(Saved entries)
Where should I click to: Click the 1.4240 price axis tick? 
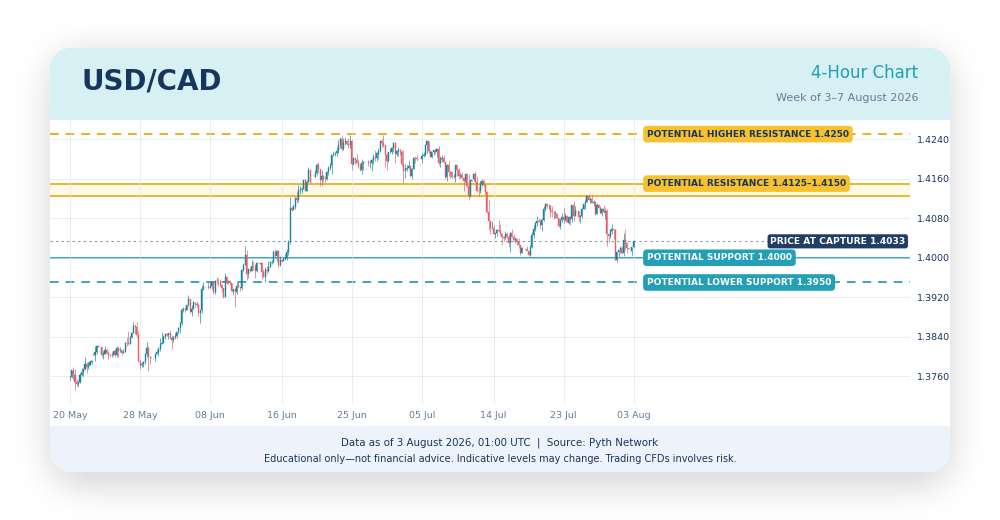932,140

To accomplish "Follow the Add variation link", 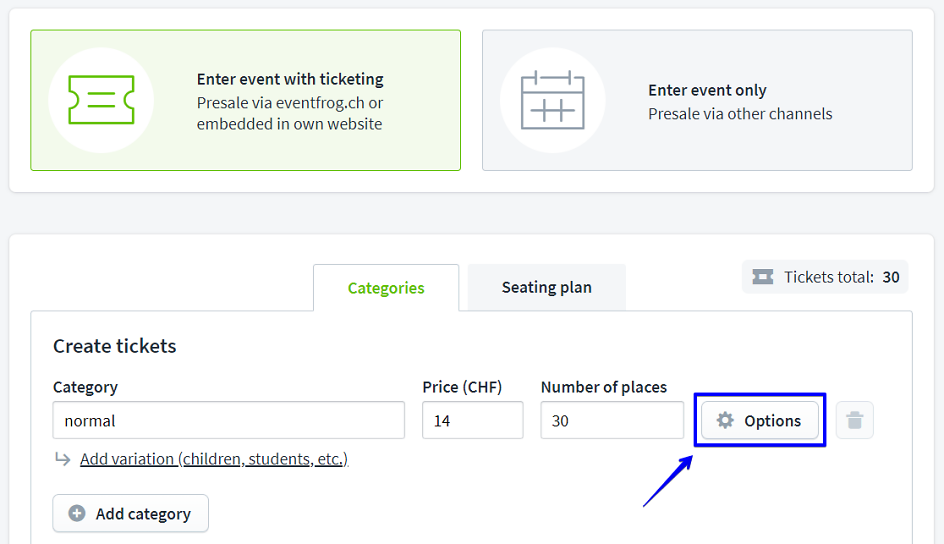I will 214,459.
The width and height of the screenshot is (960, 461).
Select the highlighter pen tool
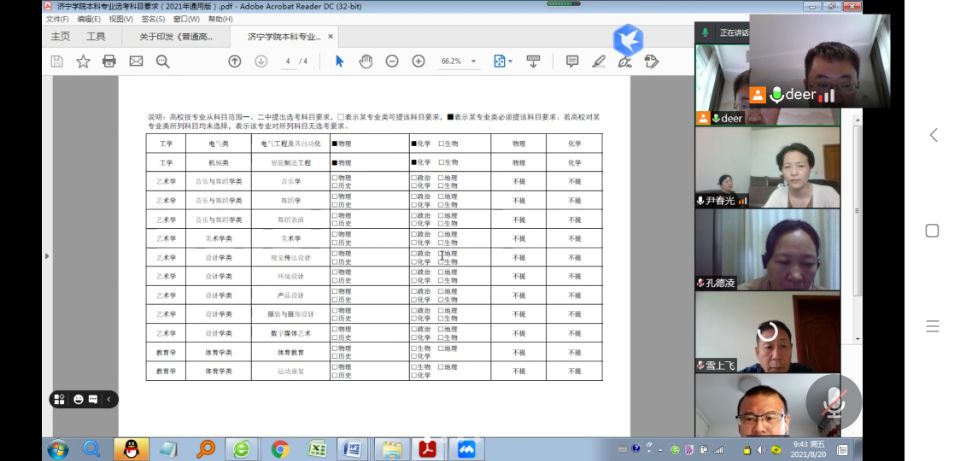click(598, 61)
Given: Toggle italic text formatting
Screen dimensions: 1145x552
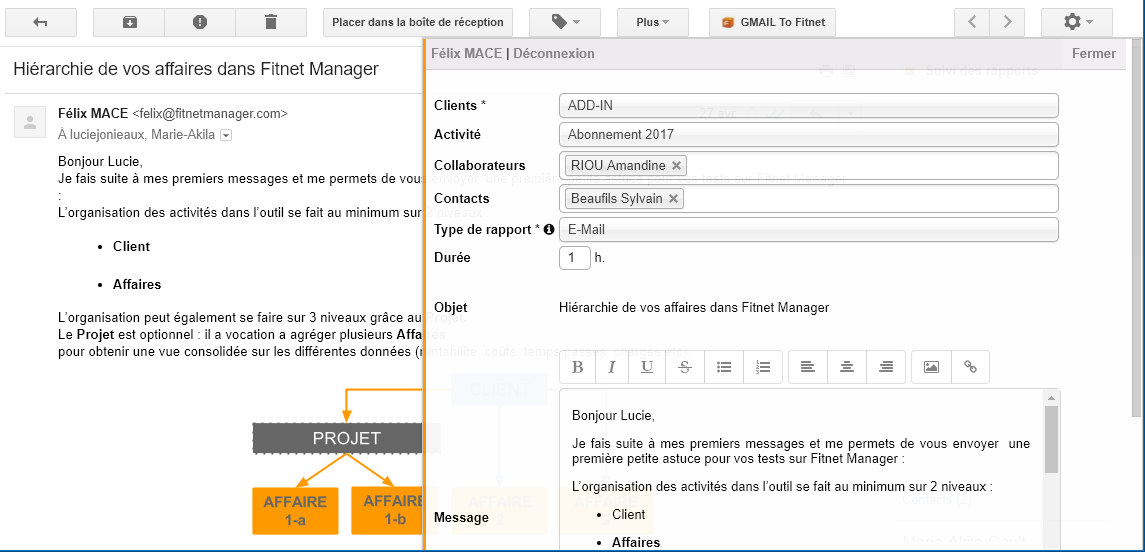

## WORK TO BE COMPLETED
Repeat nothing but the lines from the one containing "The width and" through the end of the entries, exactly, and skip the pictures.

## WRITTEN SOLUTION
The width and height of the screenshot is (960, 461).
Select the highlighter pen tool
click(598, 61)
Given: Toggle italic text formatting
Screen dimensions: 1145x552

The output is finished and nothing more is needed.